• [Work required]
Output the lines from the one holding "The image size" to the end of the entries that follow, exactly and only those, minus any pictures.

• [Collected data]
━━━━━━━━━━━━━━━━━━━━

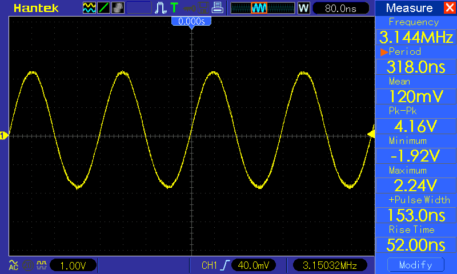The width and height of the screenshot is (457, 274).
Task: Click the floppy disk save icon
Action: tap(203, 8)
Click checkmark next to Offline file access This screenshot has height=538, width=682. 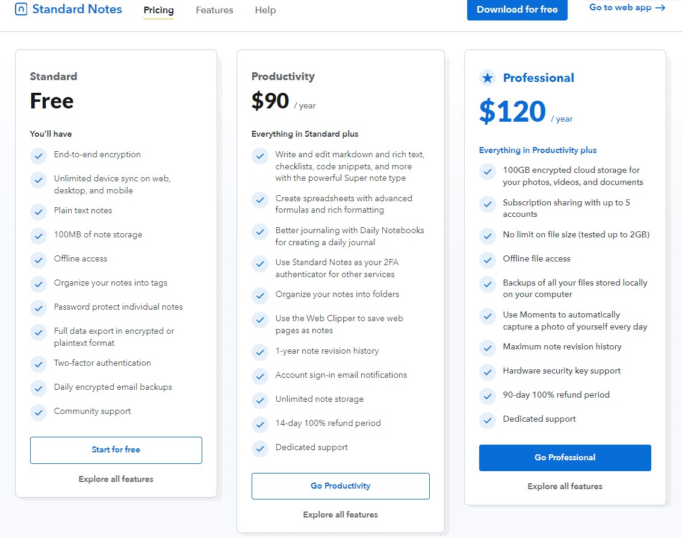point(488,260)
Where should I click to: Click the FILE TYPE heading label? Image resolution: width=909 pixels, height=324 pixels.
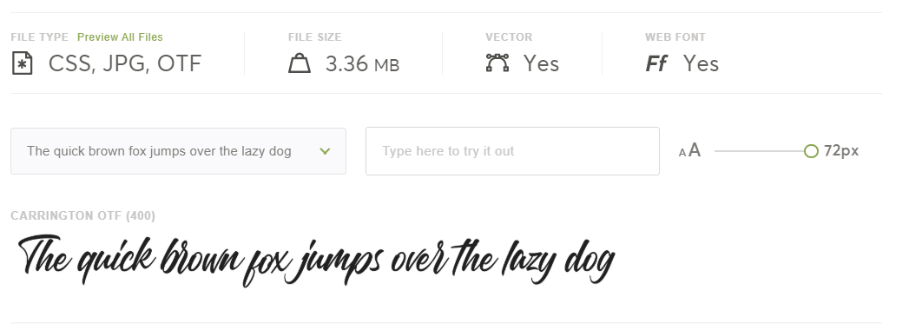coord(39,37)
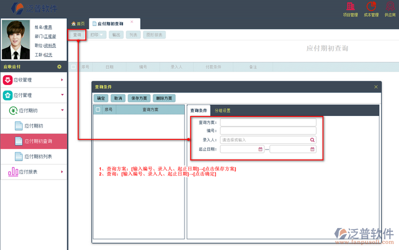Go to the 首页 tab
This screenshot has width=399, height=250.
click(78, 24)
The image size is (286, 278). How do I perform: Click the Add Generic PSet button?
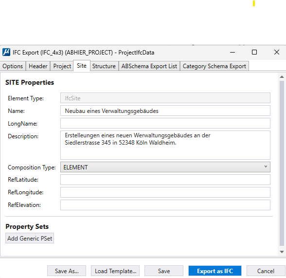30,238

━━━━━━━━━━━━━━━━━━━━

• [Exercise response]
The image size is (286, 278). How do I perform: Click the Add Generic PSet button?
30,238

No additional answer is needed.